And the minion response time is significantly reduced.

What I don't understand is why the RES memory consumption is much higher on your screenshots. Maybe Ubuntu 19.10 is less optimized for PI than Raspbian Buster?

Hey @max-arnold thanks for your reproduction! That is really interesting. I now disabled exactly the same list, but I still got the same high memory usage.

This really could be related to the Ubuntu 64bit environment.

I also had to install salt using git sudo sh bootstrap-salt.sh -x python3 git v3000 (the python version does not make a difference).

Just one thing: I double checked the modules using sys.list_modules and even tough most modules are correctly disabled, some specific like ansible are still listet. I set that list in both /etc/salt/minion.d/disable.conf and /etc/salt/minion ... is there something wrong with my setup?

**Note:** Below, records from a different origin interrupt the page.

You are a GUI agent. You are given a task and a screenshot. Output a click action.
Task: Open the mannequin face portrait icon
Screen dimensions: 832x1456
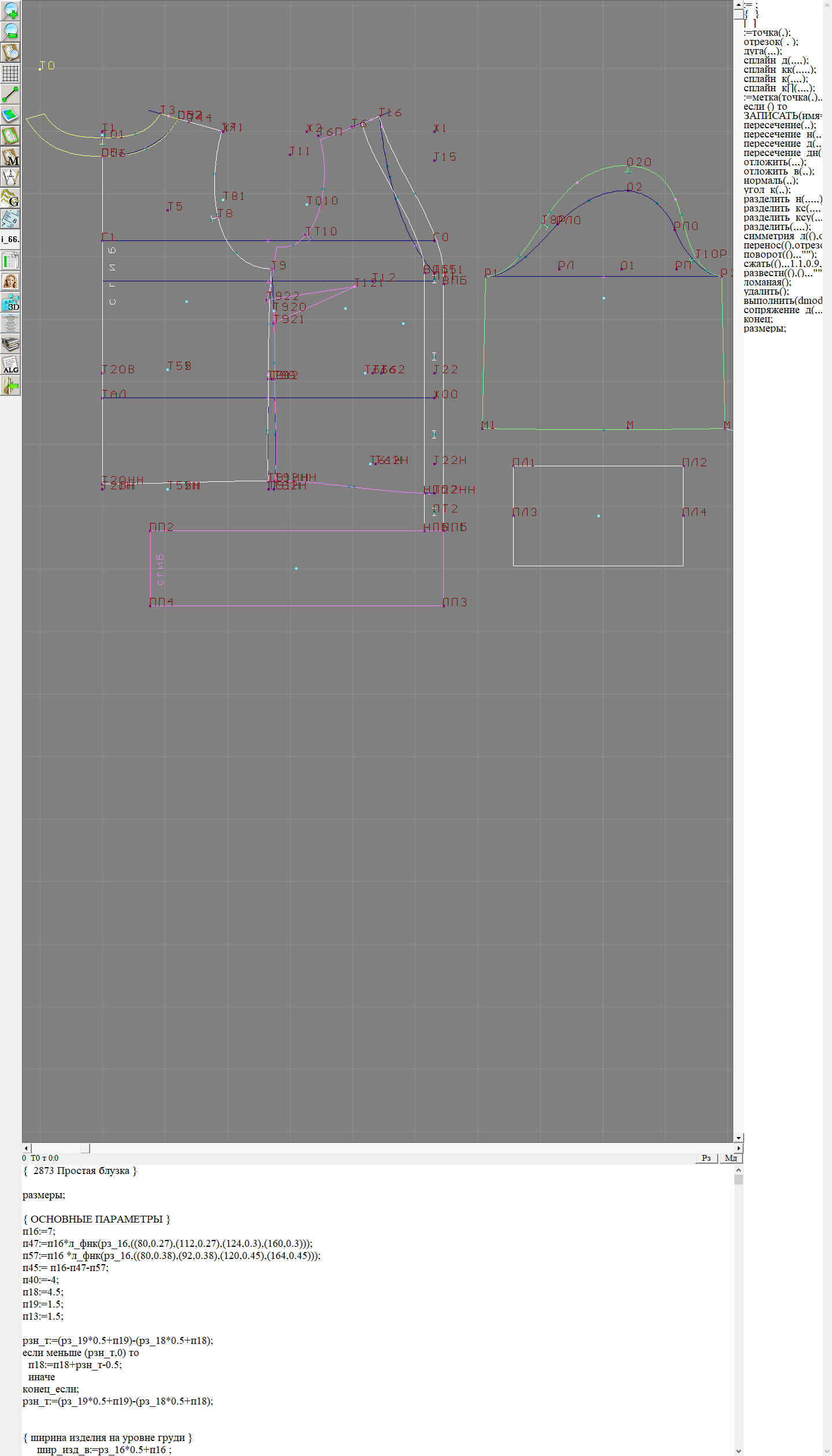pyautogui.click(x=10, y=282)

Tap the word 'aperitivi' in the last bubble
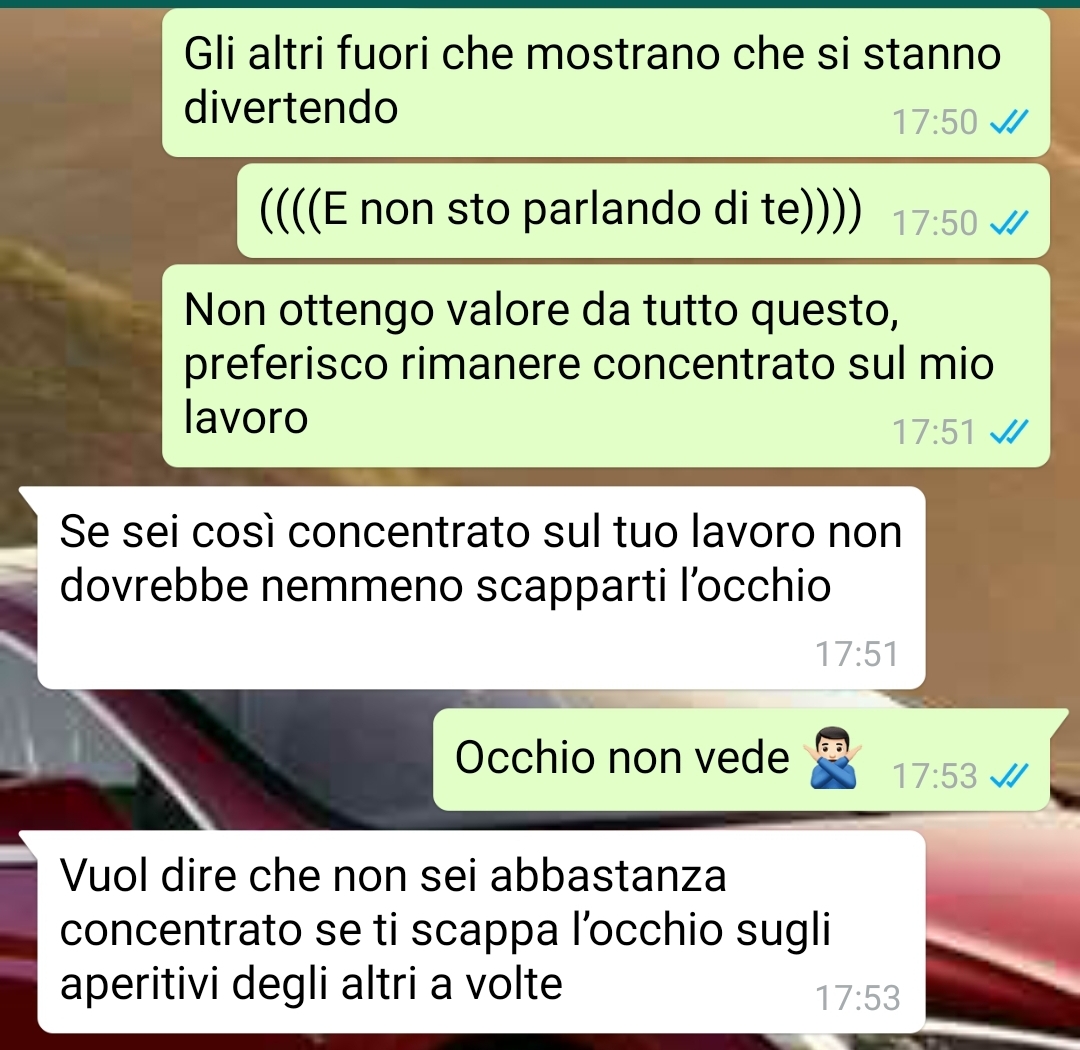tap(140, 984)
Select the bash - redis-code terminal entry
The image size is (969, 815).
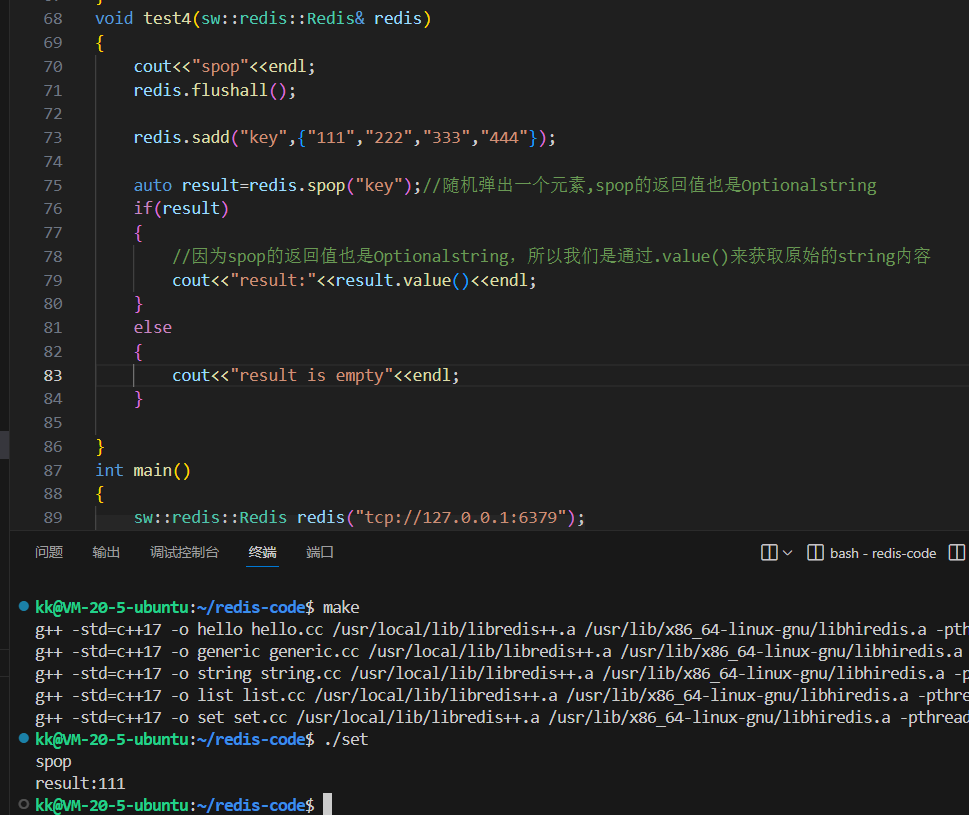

Just one thing: I double checked the modules using sys.list_modules and even tough most modules are correctly disabled, some specific like ansible are still listet. I set that list in both /etc/salt/minion.d/disable.conf and /etc/salt/minion ... is there something wrong with my setup?

I see the same thing. It happens because sys.list_modules lists virtual module names, and disable_modules expects file names (without the .py extension). So, to really disable the ansible module you need to specify ansiblegate.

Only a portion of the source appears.